- _Aim of the exercise_:
Output every line of the listing, exactly and completely.

* * * * *

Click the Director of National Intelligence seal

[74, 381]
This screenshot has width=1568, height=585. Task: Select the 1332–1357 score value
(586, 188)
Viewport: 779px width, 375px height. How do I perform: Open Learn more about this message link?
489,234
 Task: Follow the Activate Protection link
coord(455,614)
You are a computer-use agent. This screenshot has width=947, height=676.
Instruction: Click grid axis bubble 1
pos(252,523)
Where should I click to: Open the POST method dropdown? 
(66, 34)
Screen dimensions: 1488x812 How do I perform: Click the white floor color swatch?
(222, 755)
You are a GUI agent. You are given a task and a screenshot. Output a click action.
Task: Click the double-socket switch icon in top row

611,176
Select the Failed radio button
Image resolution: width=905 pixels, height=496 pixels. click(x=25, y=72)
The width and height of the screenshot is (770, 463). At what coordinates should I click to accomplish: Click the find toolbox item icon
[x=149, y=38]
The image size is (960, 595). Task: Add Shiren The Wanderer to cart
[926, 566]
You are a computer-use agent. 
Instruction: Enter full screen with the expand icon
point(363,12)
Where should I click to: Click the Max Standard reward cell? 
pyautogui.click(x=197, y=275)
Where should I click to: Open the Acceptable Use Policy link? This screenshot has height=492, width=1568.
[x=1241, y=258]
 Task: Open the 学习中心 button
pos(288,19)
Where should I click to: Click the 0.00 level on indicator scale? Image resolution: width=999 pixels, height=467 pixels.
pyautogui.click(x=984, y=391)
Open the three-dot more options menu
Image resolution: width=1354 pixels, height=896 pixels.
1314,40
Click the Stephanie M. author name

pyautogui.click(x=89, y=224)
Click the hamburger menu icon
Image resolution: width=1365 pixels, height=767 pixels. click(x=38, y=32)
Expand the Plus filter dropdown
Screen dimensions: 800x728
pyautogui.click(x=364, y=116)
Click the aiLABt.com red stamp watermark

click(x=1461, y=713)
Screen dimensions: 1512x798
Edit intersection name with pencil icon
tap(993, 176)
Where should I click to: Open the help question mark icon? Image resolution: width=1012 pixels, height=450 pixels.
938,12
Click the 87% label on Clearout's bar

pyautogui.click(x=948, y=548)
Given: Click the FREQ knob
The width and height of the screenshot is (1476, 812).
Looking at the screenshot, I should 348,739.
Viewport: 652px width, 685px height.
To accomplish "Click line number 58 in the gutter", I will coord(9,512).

* * * * *

- _Response to this task_:
Click the Director of National Intelligence seal

[74, 381]
This screenshot has width=1568, height=585. Task: Select the 1332–1357 score value
(586, 188)
Viewport: 779px width, 375px height. How do I perform: Open Learn more about this message link?
489,234
 Task: Follow the Activate Protection link
coord(455,614)
You are a computer-use agent. This screenshot has width=947, height=676.
Instruction: Click grid axis bubble 1
pos(252,523)
Where should I click to: Open the POST method dropdown? 
(66, 34)
Screen dimensions: 1488x812 How do I perform: Click the white floor color swatch?
(222, 755)
You are a GUI agent. You are given a task and a screenshot. Output a click action.
Task: Click the double-socket switch icon in top row

611,176
Select the Failed radio button
Image resolution: width=905 pixels, height=496 pixels. click(x=25, y=72)
The width and height of the screenshot is (770, 463). At what coordinates should I click to accomplish: Click the find toolbox item icon
[x=149, y=38]
The image size is (960, 595). Task: Add Shiren The Wanderer to cart
[926, 566]
You are a computer-use agent. 
Instruction: Enter full screen with the expand icon
point(363,12)
Where should I click to: Click the Max Standard reward cell? 
pyautogui.click(x=197, y=275)
Where should I click to: Open the Acceptable Use Policy link? This screenshot has height=492, width=1568.
[x=1241, y=258]
 Task: Open the 学习中心 button
pos(288,19)
Where should I click to: Click the 0.00 level on indicator scale? Image resolution: width=999 pixels, height=467 pixels.
pyautogui.click(x=984, y=391)
Open the three-dot more options menu
Image resolution: width=1354 pixels, height=896 pixels.
1314,40
Click the Stephanie M. author name

pyautogui.click(x=89, y=224)
Click the hamburger menu icon
Image resolution: width=1365 pixels, height=767 pixels. click(x=38, y=32)
Expand the Plus filter dropdown
Screen dimensions: 800x728
pyautogui.click(x=364, y=116)
Click the aiLABt.com red stamp watermark

click(x=1461, y=713)
Screen dimensions: 1512x798
Edit intersection name with pencil icon
tap(993, 176)
Where should I click to: Open the help question mark icon? Image resolution: width=1012 pixels, height=450 pixels.
938,12
Click the 87% label on Clearout's bar

pyautogui.click(x=948, y=548)
Given: Click the FREQ knob
The width and height of the screenshot is (1476, 812).
Looking at the screenshot, I should 348,739.
Viewport: 652px width, 685px height.
To accomplish "Click line number 58 in the gutter", I will coord(9,512).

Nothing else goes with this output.